Reputation: 89
Not sure if this possible using the LINQ method chain syntax or at all, but I would like to conditionally insert a where class in the chain if a parameter passed to the method is not null.
Here is the redundant code I would like to simplify:
public ICollection<Organization> getNetworkServiceRecipients(string serviceId = null)
{
ICollection<Organization> children = get_all_children();
if (serviceId != null)
{
return children.SelectMany(o => o.receives_these_services)
.Where(s => s.serviceId == serviceId)
.Select(o => o.serviceRecipient)
.Distinct()
.ToList();
}
else
{
return (children.SelectMany(o => o.receives_these_services)
.Select(o => o.serviceRecipient)
.Distinct()
.ToList());
}
}
I have been trying to insert the where clause programmatically based on whether serviceId is null or not. All of the answers I have found where based on the query syntax, but I couldn't translate. Any suggestions?
Upvotes: 2
Views: 1465
Reputation: 388
Similar answer as dotnetom, but uses a ternary to determine which lambda to use
so that serviceId == null
doesn't get executed on a per-item basis.

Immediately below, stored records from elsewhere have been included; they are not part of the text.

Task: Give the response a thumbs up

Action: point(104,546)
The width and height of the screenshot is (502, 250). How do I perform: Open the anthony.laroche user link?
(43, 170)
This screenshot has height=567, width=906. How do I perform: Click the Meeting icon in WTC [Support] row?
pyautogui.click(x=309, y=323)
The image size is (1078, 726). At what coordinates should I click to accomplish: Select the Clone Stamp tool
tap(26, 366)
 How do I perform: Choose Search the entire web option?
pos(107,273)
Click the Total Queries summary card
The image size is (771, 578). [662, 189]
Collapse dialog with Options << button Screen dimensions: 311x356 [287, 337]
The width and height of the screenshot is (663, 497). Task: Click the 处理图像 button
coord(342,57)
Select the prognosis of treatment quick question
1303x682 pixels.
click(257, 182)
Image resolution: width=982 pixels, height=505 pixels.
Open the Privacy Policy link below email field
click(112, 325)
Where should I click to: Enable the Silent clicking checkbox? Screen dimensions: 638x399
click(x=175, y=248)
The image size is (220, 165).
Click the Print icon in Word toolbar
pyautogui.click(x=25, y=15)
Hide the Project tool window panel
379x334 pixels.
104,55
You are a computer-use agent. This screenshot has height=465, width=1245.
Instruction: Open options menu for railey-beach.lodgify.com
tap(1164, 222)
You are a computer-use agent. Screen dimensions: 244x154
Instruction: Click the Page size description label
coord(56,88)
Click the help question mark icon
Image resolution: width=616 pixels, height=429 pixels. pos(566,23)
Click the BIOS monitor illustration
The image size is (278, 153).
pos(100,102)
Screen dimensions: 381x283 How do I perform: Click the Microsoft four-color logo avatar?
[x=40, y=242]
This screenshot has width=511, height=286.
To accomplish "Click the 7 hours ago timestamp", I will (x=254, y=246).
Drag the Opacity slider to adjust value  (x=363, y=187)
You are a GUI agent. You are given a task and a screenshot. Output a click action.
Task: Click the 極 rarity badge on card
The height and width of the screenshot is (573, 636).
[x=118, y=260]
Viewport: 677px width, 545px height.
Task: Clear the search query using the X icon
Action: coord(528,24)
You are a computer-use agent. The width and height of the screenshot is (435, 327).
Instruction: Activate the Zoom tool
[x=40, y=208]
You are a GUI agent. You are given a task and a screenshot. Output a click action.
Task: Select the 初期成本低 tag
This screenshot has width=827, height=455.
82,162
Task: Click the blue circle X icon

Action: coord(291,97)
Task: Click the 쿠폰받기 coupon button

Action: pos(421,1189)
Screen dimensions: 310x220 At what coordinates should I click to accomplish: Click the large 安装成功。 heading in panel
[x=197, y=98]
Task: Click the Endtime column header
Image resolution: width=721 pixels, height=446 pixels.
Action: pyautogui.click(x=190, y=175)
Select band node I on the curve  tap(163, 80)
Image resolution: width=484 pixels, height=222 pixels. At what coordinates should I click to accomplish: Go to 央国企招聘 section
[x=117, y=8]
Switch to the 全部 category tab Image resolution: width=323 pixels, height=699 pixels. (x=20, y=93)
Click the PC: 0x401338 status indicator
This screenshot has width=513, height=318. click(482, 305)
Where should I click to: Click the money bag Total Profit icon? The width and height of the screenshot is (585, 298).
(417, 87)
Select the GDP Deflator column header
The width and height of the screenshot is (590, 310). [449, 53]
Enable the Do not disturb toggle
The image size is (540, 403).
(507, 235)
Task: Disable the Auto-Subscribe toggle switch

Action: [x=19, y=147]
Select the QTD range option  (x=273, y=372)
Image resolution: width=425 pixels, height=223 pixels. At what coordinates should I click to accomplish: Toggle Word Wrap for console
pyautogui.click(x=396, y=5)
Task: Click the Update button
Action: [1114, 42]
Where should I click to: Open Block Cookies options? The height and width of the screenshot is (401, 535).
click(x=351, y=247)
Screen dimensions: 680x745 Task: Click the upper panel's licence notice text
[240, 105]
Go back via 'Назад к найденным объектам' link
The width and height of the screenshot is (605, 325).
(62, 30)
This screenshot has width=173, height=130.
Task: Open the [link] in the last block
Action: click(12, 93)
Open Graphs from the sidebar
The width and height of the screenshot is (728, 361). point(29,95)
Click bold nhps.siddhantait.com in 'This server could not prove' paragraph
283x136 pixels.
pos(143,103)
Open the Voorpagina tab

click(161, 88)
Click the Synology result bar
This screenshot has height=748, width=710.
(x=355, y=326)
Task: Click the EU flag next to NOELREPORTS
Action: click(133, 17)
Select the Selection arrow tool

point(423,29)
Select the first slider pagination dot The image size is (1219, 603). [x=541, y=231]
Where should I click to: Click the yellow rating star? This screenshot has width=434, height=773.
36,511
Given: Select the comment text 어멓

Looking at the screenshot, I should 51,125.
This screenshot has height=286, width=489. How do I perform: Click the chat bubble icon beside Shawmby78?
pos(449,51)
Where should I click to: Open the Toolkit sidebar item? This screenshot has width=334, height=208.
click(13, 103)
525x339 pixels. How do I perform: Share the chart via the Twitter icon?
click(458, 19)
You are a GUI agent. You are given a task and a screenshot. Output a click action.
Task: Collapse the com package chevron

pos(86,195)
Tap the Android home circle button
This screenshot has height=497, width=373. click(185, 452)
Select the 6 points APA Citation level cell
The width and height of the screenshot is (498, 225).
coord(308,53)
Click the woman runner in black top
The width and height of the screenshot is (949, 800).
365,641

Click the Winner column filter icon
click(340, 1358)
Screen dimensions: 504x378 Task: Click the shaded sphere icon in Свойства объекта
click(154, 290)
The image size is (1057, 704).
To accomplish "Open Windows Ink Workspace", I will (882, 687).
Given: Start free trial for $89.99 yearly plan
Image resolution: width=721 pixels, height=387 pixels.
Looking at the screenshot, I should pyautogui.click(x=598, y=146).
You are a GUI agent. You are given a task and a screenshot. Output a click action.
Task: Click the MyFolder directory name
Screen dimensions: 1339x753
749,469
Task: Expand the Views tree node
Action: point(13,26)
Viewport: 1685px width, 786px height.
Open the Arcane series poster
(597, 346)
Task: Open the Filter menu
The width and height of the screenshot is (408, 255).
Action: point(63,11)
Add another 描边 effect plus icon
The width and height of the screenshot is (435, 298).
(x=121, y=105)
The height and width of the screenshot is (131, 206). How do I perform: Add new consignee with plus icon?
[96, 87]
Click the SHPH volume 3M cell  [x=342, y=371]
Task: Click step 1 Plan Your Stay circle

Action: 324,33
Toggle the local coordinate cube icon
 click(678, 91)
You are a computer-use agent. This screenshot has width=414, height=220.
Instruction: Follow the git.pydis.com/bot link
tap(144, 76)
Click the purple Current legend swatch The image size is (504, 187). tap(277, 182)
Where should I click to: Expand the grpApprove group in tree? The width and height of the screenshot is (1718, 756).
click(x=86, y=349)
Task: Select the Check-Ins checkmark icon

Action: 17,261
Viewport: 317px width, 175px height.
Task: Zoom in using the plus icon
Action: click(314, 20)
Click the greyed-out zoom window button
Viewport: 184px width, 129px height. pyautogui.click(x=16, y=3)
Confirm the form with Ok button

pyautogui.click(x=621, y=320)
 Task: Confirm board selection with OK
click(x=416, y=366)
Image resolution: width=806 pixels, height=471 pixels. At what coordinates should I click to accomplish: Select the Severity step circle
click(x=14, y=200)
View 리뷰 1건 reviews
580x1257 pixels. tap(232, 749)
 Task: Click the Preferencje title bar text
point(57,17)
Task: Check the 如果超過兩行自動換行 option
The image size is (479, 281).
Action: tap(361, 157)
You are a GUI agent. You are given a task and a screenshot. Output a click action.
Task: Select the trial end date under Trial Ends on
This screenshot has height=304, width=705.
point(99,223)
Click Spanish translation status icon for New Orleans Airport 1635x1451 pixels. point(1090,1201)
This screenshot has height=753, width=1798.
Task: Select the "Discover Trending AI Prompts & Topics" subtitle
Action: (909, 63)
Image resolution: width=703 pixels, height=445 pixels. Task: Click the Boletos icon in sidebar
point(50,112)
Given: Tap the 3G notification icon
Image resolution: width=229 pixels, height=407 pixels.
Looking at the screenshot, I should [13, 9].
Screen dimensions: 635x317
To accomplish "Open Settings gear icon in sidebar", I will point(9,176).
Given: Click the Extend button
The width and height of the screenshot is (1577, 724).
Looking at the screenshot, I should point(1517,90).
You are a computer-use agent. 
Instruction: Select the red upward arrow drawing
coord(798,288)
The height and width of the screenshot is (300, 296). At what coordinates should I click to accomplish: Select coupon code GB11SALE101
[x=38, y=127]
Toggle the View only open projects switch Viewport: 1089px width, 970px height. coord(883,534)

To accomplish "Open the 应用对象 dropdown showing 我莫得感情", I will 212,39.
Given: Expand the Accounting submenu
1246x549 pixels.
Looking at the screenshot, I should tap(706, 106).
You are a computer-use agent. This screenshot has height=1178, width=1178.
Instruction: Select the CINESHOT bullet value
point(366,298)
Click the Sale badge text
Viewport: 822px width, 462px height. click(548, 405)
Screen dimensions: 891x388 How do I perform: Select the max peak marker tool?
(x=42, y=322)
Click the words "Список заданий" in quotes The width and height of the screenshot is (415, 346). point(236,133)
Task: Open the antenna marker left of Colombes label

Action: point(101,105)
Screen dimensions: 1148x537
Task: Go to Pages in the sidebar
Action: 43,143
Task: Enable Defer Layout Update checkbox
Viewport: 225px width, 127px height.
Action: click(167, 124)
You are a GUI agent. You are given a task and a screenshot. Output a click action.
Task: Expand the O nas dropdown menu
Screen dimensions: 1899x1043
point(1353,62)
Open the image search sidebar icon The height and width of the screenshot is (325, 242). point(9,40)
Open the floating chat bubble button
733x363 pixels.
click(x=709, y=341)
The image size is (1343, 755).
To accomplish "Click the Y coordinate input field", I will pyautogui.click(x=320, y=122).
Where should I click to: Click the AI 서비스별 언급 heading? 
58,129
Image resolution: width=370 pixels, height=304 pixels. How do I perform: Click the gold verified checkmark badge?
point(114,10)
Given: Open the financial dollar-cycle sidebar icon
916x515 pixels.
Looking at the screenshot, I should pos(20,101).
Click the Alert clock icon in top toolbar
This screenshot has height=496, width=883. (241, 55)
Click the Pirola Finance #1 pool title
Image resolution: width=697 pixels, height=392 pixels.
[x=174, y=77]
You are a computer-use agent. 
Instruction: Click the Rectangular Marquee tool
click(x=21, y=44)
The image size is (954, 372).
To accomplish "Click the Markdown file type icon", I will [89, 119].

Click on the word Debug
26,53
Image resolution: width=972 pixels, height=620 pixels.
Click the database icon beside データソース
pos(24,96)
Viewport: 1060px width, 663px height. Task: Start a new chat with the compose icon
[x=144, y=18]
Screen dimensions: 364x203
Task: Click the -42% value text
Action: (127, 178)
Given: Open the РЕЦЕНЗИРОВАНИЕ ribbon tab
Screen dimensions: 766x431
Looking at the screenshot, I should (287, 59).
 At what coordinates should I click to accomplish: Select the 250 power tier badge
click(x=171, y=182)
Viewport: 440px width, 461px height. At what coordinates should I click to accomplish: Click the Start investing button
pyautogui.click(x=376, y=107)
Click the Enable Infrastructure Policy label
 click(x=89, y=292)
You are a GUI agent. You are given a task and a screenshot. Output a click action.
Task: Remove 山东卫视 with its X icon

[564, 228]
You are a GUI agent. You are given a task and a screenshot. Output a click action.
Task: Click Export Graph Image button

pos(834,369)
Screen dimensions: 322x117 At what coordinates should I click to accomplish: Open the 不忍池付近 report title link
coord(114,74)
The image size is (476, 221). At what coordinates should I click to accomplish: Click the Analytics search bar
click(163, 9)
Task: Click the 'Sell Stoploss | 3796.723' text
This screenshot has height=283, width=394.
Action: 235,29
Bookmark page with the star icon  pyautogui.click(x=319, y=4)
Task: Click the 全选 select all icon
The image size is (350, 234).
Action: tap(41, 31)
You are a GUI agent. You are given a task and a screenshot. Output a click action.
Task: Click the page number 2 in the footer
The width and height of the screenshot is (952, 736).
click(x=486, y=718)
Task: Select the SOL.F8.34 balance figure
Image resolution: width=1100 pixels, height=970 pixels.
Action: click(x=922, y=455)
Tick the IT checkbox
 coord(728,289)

return children.SelectMany(o => o.receives_these_services)
.Where( serviceId == null ? (_ => true) : (s => s.serviceId == serviceId))
.Select(o => o.serviceRecipient)
.Distinct()
.ToList();
Upvotes: 0
Reputation: 17491
If you don't want to have it in the actual where query as dotnetom mentioned, you can do something like this:
public ICollection<Organization> getNetworkServiceRecipients(string serviceId = null)
{
var services = get_all_children().SelectMany(o => o.receives_these_services);
if (serviceId != null)
services = services.Where(s => s.serviceId == serviceId);
return services.Select(o => o.serviceRecipient)
.Distinct()
.ToList();
}
Upvotes: 4
Reputation: 24916
You can try this approach:
public ICollection<Organization> getNetworkServiceRecipients(string serviceId = null)
{
ICollection<Organization> children = get_all_children();
return children.SelectMany(o => o.receives_these_services)
.Where(s => serviceId == null || s.serviceId == serviceId)
.Select(o => o.serviceRecipient)
.Distinct()
.ToList();
}
In this case if your variable serviceId
is null then only the first part of where condition would be executed, otherwise first part would be true and only second condition would matter.